In 2012, statistics showed that over 5 million children in the United States alone have been diagnosed with ADHD. A great many of these children are showing no response to current ADHD treatments. Studies are being conducted to determine exactly how many of these children have been incorrectly diagnosed. These problems with diagnosing ADHD do not revolve around physicians not paying attention to the symptoms, the fine line between the disorders is to blame for the increasing number of inaccurate diagnoses.

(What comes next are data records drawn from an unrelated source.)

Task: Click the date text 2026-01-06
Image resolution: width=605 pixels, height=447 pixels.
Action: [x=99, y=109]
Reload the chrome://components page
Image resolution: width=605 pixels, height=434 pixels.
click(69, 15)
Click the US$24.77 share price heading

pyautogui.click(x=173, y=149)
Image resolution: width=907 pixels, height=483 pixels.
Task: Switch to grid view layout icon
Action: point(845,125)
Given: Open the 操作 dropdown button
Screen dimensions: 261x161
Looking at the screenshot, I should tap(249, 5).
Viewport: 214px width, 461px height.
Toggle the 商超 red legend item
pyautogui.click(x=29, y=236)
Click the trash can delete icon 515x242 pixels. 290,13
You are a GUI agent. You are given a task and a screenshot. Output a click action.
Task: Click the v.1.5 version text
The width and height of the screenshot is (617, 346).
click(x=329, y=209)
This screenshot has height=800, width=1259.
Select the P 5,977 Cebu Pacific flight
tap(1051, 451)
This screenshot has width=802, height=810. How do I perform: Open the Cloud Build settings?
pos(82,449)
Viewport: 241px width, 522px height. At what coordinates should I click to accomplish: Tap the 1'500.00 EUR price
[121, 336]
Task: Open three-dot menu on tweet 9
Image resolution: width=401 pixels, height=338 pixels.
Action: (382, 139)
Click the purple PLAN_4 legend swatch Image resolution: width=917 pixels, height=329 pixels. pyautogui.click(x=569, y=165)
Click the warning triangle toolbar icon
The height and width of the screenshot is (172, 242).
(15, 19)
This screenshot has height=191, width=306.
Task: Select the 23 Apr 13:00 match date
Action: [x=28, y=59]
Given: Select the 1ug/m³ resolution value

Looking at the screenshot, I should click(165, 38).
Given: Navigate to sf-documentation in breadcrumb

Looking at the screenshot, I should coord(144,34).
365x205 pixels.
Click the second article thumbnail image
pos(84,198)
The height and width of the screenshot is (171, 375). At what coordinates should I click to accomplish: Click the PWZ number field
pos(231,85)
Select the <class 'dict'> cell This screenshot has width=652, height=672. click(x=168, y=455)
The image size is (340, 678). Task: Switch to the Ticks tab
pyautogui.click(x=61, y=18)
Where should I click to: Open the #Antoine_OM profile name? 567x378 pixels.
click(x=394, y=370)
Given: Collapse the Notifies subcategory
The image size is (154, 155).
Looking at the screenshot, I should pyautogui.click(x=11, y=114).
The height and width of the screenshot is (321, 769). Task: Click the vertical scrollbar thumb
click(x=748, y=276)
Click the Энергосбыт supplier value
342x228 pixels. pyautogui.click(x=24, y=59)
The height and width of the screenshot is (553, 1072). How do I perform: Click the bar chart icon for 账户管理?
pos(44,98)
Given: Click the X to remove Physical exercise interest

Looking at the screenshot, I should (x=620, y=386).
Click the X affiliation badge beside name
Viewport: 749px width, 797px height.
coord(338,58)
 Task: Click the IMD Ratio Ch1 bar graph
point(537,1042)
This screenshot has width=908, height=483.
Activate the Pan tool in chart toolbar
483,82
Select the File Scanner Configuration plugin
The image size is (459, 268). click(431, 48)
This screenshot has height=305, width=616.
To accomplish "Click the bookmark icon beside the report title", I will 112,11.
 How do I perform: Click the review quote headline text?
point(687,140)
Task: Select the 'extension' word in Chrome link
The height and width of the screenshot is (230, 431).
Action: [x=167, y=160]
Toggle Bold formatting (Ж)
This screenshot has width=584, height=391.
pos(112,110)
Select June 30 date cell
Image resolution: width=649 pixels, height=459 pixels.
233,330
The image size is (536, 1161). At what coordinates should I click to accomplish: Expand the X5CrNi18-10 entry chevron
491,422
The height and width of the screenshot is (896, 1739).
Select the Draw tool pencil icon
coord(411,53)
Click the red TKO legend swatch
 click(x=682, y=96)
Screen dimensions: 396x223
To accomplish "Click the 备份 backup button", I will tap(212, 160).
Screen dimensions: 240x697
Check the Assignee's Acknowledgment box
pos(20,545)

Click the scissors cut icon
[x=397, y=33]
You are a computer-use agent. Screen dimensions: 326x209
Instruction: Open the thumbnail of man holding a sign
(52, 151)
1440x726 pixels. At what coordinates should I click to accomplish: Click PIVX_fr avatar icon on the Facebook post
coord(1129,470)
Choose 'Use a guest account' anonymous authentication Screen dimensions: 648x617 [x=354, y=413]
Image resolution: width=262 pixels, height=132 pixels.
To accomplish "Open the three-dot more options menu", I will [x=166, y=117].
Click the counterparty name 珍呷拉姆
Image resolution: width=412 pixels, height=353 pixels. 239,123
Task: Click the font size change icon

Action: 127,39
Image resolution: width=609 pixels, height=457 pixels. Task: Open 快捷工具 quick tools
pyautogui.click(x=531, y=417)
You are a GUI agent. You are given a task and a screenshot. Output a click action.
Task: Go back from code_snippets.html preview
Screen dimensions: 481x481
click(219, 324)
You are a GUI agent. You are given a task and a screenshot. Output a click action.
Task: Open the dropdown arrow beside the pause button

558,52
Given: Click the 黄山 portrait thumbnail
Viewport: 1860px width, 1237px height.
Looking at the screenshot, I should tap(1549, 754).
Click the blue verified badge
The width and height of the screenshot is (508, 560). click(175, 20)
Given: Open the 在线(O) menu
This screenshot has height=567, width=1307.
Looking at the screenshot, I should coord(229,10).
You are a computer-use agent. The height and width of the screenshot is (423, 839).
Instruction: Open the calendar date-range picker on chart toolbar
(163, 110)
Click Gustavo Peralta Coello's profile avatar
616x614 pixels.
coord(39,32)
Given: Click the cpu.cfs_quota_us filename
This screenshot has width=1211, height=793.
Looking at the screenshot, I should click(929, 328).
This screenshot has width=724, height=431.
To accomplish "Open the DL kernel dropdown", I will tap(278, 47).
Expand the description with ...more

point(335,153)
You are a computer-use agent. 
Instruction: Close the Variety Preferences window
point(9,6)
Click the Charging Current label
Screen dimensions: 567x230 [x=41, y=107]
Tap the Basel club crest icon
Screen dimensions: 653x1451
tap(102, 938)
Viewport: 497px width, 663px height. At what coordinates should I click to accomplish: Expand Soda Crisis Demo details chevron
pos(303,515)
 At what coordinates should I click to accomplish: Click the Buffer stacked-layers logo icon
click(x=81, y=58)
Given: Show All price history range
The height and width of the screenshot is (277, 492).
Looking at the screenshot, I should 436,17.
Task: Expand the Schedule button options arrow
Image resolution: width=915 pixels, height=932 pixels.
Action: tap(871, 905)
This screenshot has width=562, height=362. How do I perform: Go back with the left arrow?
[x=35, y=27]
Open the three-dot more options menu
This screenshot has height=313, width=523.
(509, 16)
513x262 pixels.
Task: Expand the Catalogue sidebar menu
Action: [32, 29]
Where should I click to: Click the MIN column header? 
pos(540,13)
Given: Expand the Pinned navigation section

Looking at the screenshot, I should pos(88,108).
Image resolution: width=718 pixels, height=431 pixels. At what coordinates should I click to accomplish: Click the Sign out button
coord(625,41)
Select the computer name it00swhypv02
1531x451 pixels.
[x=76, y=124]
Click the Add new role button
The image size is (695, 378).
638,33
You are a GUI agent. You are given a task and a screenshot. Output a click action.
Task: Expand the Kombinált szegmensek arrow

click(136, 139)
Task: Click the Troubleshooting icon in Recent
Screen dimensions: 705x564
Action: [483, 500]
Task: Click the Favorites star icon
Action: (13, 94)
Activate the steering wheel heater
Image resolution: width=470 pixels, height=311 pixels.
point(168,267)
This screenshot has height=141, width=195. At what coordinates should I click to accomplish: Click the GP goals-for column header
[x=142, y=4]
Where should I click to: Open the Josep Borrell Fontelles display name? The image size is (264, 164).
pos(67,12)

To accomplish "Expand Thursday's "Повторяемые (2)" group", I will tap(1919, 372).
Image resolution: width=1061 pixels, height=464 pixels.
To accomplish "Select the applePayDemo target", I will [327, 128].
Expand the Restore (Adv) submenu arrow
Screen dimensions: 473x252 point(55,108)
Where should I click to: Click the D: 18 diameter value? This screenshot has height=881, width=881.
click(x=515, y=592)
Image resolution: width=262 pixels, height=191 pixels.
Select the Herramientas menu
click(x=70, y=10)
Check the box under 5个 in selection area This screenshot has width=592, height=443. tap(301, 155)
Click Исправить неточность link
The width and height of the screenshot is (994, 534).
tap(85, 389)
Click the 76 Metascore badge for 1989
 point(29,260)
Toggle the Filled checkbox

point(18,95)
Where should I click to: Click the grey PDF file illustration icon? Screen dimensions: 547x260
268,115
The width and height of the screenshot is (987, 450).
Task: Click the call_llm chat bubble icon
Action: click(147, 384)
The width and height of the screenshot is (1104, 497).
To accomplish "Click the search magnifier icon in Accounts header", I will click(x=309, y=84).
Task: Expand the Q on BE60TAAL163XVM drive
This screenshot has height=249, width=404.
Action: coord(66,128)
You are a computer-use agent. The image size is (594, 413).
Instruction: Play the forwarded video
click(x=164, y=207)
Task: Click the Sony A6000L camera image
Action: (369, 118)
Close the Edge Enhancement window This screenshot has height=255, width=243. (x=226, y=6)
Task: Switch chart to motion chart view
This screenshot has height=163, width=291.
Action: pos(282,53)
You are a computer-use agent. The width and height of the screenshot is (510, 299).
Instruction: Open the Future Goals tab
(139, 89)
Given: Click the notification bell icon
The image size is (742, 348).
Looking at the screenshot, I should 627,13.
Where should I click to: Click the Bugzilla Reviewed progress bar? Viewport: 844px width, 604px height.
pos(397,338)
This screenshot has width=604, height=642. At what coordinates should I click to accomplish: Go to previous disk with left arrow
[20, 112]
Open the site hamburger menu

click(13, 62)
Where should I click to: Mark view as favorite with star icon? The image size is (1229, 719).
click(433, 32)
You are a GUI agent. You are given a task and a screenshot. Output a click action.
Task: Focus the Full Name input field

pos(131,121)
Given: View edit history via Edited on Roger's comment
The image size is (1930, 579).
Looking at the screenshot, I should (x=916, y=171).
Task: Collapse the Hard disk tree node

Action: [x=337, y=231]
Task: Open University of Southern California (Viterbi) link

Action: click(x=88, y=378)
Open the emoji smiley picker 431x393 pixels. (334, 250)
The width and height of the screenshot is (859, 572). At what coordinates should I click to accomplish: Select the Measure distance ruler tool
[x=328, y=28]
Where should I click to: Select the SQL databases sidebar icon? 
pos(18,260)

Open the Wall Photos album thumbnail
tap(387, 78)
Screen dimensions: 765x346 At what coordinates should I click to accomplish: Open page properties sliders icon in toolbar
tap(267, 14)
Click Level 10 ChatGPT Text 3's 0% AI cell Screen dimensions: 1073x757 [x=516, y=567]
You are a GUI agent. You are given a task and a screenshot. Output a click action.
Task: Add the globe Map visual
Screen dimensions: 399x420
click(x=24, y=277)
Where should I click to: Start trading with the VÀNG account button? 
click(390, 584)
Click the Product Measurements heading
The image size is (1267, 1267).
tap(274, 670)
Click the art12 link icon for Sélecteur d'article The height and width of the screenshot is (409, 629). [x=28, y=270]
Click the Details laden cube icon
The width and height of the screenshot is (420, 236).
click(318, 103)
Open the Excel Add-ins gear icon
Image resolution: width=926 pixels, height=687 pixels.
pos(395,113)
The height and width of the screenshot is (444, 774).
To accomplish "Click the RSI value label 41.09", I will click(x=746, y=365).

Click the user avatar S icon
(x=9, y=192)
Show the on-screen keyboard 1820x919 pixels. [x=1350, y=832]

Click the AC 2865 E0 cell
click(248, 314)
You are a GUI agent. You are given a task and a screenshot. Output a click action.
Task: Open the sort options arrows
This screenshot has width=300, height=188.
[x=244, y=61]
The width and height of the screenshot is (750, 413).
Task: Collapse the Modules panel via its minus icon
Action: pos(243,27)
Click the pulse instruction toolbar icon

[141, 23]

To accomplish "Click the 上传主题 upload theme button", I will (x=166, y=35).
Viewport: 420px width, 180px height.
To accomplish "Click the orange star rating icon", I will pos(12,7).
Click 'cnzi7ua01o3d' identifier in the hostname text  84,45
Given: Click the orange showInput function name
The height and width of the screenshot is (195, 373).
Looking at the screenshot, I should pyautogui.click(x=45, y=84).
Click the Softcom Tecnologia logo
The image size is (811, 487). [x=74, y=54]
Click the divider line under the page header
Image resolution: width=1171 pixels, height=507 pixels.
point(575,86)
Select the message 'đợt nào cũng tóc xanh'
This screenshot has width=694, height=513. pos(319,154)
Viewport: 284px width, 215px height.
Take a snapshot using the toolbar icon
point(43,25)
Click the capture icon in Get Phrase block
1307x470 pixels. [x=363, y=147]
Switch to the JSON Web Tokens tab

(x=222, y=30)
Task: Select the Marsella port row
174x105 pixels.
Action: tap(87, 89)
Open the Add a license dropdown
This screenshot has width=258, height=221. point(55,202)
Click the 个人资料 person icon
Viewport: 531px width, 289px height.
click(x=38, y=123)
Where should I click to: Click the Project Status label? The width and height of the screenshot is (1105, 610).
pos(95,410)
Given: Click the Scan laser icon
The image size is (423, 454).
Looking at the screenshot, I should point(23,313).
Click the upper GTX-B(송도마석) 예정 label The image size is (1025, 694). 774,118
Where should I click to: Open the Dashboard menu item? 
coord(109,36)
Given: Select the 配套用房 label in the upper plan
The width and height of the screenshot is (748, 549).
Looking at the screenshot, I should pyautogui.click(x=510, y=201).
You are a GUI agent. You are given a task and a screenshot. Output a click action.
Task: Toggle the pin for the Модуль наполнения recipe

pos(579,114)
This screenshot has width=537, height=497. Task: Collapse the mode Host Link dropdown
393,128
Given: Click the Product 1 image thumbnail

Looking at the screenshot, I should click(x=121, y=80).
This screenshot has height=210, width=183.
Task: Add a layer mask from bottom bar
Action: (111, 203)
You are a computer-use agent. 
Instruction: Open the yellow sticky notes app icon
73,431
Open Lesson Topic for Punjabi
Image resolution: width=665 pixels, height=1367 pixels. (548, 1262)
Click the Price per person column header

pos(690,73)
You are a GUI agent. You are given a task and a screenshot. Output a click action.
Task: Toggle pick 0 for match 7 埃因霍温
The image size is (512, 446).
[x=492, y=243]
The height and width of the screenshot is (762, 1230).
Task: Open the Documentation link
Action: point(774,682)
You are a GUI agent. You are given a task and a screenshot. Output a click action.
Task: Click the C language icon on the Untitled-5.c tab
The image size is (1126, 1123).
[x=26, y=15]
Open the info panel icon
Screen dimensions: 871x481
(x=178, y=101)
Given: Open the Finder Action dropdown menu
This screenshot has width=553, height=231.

ADHD is characterized by a hyperactivity, inattentiveness, impulsiveness, and behavioral issues. However, these symptoms are the same for many other mental health disorders that plague children. Because of their ever changing tics, triggers, and energy levels, it is hard to differentiate between ADHD and emerging bipolar disorder.  In many cases, bipolar is not diagnosed until a child reaches a depressive or manic state for the first time.

How to Tell the Difference

As a parent, it is very important to know the differences between ADHD and bipolar disorder. Even though physicians are well informed in the art of practicing medicine, parents know their child better than anyone. A physician sees a child for a very short period of time, where parents spend a great deal of time with their children. Without accurate documentation from the parent, the physician can only make decisions off of information they have been told, or things they have seen and chances are that your child will not behave the same around their physician as they do their parents.

The Wavy Line between ADHD and Bipolar

Not only do bipolar and ADHD have similar symptoms, they can also overlap.  Recent studies have shown that many children who have one disorder also have the other as an underlying disorder. A child with stand alone bipolar may appear to have ADHD when they are in a manic state and a child with ADHD may appear to be manic when they are feeling especially hyper.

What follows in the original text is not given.